Other pro-Allam organizations like Leaders We Deserve, the group founded by activist David Hogg, have used a similar message to argue that “Valerie Foushee only works for the big guys” while Allam “works for the people.”

The incumbent, by contrast, has gotten almost $300,000 in assistance from Jobs and Democracy PAC, which is linked to an organization funded by the AI company Anthropic. Anthropic, CNBC recently noted, has been one of the rare major players in the industry to call for more regulation. Foushee has also gotten $100,000 in help from an organization allied with the Congressional Black Caucus.

The entities that spent heavily for her in 2022, however, have remained on the sidelines.

Foushee, though, is arguing that voters should now be asking who is pouring in money to oust her on March 3.

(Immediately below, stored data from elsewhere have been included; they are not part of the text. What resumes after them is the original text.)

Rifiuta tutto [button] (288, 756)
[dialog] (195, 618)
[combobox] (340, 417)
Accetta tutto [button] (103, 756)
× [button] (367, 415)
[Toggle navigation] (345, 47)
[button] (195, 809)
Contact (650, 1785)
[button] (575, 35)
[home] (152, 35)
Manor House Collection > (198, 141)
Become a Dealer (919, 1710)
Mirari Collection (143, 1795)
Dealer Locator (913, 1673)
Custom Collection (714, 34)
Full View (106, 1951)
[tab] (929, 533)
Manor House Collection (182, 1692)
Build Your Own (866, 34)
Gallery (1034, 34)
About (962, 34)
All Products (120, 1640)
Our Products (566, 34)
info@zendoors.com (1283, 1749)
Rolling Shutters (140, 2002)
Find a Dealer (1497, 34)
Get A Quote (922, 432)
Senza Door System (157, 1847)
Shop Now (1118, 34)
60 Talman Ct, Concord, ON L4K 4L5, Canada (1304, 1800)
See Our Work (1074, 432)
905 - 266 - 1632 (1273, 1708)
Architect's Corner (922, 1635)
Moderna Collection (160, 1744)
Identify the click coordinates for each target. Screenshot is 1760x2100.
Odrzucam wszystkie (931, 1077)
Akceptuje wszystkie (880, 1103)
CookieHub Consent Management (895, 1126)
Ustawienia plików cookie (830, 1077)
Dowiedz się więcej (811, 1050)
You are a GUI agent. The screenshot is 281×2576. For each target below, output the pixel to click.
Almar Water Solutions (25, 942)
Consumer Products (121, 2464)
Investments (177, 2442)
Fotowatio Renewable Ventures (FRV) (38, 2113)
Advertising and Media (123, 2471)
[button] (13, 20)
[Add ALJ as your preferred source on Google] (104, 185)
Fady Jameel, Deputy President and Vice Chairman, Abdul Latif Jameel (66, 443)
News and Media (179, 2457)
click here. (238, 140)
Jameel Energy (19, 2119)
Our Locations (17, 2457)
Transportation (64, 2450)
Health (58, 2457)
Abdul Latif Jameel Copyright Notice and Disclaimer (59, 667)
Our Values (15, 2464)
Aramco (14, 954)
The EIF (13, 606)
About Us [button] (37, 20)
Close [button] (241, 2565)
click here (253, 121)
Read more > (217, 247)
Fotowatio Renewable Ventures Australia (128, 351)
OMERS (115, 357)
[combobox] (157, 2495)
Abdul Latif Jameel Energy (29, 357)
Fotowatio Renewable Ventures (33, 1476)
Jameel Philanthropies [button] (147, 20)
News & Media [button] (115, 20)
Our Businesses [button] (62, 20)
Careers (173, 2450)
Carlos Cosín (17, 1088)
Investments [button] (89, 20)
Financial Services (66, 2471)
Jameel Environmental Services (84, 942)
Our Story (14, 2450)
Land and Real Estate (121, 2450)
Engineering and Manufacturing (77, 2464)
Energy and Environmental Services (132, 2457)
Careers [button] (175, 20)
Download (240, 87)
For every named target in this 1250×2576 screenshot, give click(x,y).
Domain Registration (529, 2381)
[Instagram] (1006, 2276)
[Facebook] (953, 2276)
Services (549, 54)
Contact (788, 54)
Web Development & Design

“An out-of-state PAC is spending hundreds of thousands of dollars to unseat me,” she said in a video responding to Leaders We Deserve’s offensive. “And why is this PAC running ads against me funded by billionaires?”

Foushee singled out one billionaire in particular: venture capitalist Ron Conway, who contributed $500,000 to Hogg’s group during the last election cycle. The American Prospect says that Conway has not yet donated to the organization for the 2026 elections.

Foushee has also sought to distance herself from AIPAC. Her team told INDY Week last summer that she would not accept contributions from the organization going forward.

The congresswoman has, however, struggled to raise money from donors to get her message out.

And despite waiting to announce her second campaign in December, Allam ended 2025 with more cash on hand than the two-term incumbent. Updated campaign finance reports released Thursday show that Allam has continued to outraise Fousheeduring the new year.

Foushee, though, believes she can prevail thanks to her support from prominent North Carolina Democrats.

In her recent video, she highlighted endorsements from Gov. Josh Stein; former Gov. Roy Cooper, who is running for the U.S. Senate this year; and former Rep. David Price, whose decision not to seek reelection in 2022 paved the way for Foushee’s own election to Congress.

Foushee also argues that Allam and her allies have it wrong when they try to portray her as insufficiently liberal.

“I was a progressive before she was born,” Foushee, 69, told the News & Observer of her 32-year-old opponent.

The second Foushee-Allam primary will also be different than their first bout because the 4th District itself is different.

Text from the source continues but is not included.